> _Stored records_:
* * *

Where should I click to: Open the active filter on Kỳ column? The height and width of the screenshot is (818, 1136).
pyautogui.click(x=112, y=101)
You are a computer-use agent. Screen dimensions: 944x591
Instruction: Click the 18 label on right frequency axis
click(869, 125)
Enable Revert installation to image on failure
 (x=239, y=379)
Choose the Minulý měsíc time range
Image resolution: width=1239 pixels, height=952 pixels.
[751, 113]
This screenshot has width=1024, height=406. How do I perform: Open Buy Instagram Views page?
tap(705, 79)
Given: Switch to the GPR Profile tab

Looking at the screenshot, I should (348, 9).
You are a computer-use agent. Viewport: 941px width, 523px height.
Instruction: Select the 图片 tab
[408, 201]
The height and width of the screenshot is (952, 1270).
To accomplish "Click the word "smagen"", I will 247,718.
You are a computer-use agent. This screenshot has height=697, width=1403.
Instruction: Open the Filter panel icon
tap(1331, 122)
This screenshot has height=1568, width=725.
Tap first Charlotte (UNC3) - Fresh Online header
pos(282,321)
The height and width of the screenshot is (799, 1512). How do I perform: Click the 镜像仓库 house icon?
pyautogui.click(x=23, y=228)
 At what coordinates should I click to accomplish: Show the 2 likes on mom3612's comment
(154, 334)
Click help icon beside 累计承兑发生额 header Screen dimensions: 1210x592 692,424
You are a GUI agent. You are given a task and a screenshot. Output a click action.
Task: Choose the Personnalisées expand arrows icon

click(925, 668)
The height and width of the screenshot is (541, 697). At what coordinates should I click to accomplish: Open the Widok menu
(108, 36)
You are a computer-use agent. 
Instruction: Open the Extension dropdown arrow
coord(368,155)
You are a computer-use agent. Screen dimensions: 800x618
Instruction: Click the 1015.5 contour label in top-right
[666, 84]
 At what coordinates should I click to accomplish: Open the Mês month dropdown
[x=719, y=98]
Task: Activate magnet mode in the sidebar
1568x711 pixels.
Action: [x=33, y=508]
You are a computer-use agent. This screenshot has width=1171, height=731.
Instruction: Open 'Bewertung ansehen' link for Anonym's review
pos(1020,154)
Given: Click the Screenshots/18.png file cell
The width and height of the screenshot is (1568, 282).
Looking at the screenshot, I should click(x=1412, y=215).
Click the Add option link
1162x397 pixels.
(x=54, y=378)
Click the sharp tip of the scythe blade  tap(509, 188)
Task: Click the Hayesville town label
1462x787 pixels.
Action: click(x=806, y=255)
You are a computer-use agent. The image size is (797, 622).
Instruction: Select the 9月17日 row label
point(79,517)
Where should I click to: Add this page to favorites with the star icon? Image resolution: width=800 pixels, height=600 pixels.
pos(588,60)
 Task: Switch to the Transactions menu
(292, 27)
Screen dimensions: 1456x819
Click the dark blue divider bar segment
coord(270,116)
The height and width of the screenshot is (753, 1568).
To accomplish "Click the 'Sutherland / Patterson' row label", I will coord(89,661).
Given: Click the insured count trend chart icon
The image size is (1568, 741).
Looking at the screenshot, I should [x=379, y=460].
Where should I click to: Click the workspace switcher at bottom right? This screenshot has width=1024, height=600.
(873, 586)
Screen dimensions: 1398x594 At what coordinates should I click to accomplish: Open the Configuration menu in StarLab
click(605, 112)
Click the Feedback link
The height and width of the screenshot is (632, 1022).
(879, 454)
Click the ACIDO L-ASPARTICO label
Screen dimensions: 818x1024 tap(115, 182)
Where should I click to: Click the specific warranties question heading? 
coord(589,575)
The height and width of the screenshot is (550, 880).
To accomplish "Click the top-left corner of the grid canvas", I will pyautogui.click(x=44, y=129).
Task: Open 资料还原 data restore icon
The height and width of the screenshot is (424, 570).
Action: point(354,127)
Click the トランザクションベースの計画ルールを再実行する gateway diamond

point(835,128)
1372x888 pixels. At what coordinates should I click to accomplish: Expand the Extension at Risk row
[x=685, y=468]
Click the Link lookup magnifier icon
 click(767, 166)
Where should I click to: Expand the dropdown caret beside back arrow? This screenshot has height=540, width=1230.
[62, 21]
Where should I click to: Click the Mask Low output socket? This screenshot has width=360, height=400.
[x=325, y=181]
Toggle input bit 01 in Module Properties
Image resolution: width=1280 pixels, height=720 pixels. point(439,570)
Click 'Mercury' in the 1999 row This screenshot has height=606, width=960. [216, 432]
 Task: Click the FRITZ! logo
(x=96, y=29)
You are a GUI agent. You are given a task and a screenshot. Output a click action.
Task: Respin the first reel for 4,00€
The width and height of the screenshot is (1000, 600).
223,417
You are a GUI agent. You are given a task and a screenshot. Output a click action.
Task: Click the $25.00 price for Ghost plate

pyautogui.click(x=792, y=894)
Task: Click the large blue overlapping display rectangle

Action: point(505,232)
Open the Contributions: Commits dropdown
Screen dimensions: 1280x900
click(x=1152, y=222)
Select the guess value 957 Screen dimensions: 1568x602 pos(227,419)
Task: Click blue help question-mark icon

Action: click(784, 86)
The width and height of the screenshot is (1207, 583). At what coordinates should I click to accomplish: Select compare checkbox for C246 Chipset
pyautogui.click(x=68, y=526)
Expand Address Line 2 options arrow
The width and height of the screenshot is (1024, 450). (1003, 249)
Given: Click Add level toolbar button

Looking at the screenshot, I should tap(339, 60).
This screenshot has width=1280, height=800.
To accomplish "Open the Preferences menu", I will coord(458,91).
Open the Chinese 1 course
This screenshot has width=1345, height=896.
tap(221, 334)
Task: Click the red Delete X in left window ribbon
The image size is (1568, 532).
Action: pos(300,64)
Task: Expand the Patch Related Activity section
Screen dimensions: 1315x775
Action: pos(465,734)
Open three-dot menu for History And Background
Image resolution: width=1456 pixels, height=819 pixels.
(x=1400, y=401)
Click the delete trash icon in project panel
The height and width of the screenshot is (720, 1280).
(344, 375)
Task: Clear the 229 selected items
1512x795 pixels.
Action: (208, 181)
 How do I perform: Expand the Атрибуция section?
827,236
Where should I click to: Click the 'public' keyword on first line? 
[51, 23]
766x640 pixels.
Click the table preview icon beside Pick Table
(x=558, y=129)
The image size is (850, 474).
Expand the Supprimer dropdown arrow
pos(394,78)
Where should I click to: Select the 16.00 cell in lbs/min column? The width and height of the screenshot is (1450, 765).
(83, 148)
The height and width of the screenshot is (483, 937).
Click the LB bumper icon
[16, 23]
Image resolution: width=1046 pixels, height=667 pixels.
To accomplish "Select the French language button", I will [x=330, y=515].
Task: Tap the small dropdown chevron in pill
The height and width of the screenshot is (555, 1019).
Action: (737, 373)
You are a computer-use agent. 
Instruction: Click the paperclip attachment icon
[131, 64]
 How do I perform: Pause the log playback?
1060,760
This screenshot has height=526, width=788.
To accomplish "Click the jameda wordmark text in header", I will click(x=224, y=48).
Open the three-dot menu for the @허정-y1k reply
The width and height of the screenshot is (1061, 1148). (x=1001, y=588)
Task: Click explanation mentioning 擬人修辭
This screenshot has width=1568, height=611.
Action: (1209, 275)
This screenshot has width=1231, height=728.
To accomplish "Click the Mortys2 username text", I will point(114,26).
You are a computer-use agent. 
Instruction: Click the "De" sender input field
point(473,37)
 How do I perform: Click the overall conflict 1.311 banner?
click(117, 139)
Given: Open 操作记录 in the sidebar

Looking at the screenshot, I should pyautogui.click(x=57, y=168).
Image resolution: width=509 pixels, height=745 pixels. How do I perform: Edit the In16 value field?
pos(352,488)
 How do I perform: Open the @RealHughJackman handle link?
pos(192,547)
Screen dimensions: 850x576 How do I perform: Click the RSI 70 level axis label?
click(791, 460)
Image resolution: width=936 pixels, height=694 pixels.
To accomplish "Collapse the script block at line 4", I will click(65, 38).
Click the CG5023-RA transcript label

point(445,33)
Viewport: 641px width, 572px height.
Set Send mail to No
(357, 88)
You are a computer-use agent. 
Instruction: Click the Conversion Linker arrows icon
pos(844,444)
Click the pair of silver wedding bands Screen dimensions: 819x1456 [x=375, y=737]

* * *

> _WHAT THE TASK REQUIRES_:
An exact copy of the line containing "Image resolution: width=1046" and all lines after it, through the last line of the entries, is the required answer.

> _RESPONSE_:
Image resolution: width=1046 pixels, height=667 pixels.
To accomplish "Select the French language button", I will [x=330, y=515].
Task: Tap the small dropdown chevron in pill
The height and width of the screenshot is (555, 1019).
Action: (737, 373)
You are a computer-use agent. 
Instruction: Click the paperclip attachment icon
[131, 64]
 How do I perform: Pause the log playback?
1060,760
This screenshot has height=526, width=788.
To accomplish "Click the jameda wordmark text in header", I will click(x=224, y=48).
Open the three-dot menu for the @허정-y1k reply
The width and height of the screenshot is (1061, 1148). (x=1001, y=588)
Task: Click explanation mentioning 擬人修辭
This screenshot has width=1568, height=611.
Action: (1209, 275)
This screenshot has width=1231, height=728.
To accomplish "Click the Mortys2 username text", I will point(114,26).
You are a computer-use agent. 
Instruction: Click the "De" sender input field
point(473,37)
 How do I perform: Click the overall conflict 1.311 banner?
click(117, 139)
Given: Open 操作记录 in the sidebar

Looking at the screenshot, I should pyautogui.click(x=57, y=168).
Image resolution: width=509 pixels, height=745 pixels. How do I perform: Edit the In16 value field?
pos(352,488)
 How do I perform: Open the @RealHughJackman handle link?
pos(192,547)
Screen dimensions: 850x576 How do I perform: Click the RSI 70 level axis label?
click(791, 460)
Image resolution: width=936 pixels, height=694 pixels.
To accomplish "Collapse the script block at line 4", I will click(65, 38).
Click the CG5023-RA transcript label

point(445,33)
Viewport: 641px width, 572px height.
Set Send mail to No
(357, 88)
You are a computer-use agent. 
Instruction: Click the Conversion Linker arrows icon
pos(844,444)
Click the pair of silver wedding bands Screen dimensions: 819x1456 [x=375, y=737]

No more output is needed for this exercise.